[Opening EXERCISE INPUT section]

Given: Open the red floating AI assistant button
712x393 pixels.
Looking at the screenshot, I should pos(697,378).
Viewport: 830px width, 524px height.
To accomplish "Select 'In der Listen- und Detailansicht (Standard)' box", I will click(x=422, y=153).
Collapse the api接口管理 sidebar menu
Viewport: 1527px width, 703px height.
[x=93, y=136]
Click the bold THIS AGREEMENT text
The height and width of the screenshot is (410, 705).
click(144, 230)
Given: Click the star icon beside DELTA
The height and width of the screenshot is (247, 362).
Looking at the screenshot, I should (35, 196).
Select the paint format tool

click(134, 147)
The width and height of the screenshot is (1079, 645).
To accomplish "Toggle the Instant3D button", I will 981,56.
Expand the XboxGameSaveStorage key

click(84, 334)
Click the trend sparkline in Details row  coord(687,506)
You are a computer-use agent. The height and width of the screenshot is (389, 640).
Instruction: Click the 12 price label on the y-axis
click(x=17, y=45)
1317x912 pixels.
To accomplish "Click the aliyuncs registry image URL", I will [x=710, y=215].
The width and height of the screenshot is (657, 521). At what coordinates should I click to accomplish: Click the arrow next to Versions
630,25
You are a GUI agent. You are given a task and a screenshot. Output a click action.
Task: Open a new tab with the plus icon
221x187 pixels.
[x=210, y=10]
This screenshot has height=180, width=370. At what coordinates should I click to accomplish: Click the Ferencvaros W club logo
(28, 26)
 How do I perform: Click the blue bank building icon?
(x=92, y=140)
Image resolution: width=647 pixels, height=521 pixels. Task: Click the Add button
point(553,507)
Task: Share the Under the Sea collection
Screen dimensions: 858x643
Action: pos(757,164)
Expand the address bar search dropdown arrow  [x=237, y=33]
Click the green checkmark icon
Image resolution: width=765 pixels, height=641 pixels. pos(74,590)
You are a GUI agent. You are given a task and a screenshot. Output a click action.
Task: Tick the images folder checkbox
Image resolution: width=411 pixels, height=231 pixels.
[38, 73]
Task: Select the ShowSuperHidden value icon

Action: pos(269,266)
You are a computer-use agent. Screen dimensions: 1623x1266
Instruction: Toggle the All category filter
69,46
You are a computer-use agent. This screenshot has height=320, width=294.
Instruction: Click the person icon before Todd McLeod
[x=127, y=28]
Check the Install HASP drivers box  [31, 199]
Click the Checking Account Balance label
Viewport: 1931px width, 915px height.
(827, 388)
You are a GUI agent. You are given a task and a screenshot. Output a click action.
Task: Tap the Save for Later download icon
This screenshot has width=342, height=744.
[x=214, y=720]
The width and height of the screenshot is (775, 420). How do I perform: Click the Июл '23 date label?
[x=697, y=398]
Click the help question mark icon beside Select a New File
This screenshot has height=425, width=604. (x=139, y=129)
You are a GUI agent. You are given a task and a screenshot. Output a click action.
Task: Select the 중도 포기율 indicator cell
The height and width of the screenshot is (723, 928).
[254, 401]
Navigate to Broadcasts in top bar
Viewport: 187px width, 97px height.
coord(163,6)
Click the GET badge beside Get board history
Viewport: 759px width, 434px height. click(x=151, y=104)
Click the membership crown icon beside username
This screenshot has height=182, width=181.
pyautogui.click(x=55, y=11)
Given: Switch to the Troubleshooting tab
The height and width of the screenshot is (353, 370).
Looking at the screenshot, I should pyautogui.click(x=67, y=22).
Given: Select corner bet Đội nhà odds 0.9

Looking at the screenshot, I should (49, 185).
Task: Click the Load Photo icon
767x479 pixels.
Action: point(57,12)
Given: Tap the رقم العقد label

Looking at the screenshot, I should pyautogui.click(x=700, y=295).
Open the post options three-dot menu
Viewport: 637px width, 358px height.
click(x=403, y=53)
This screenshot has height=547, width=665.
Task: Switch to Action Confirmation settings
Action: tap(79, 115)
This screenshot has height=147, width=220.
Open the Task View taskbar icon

[Closing EXERCISE INPUT section]

• [YOUR INSTRUCTIONS] Among the lines of the listing above, which ones hold "computer"? Copy them.

• [OUTPUT]
You are a computer-use agent. The height and width of the screenshot is (389, 640).
You are a computer-use agent. Screen dimensions: 1623x1266
You are a computer-use agent. This screenshot has height=320, width=294.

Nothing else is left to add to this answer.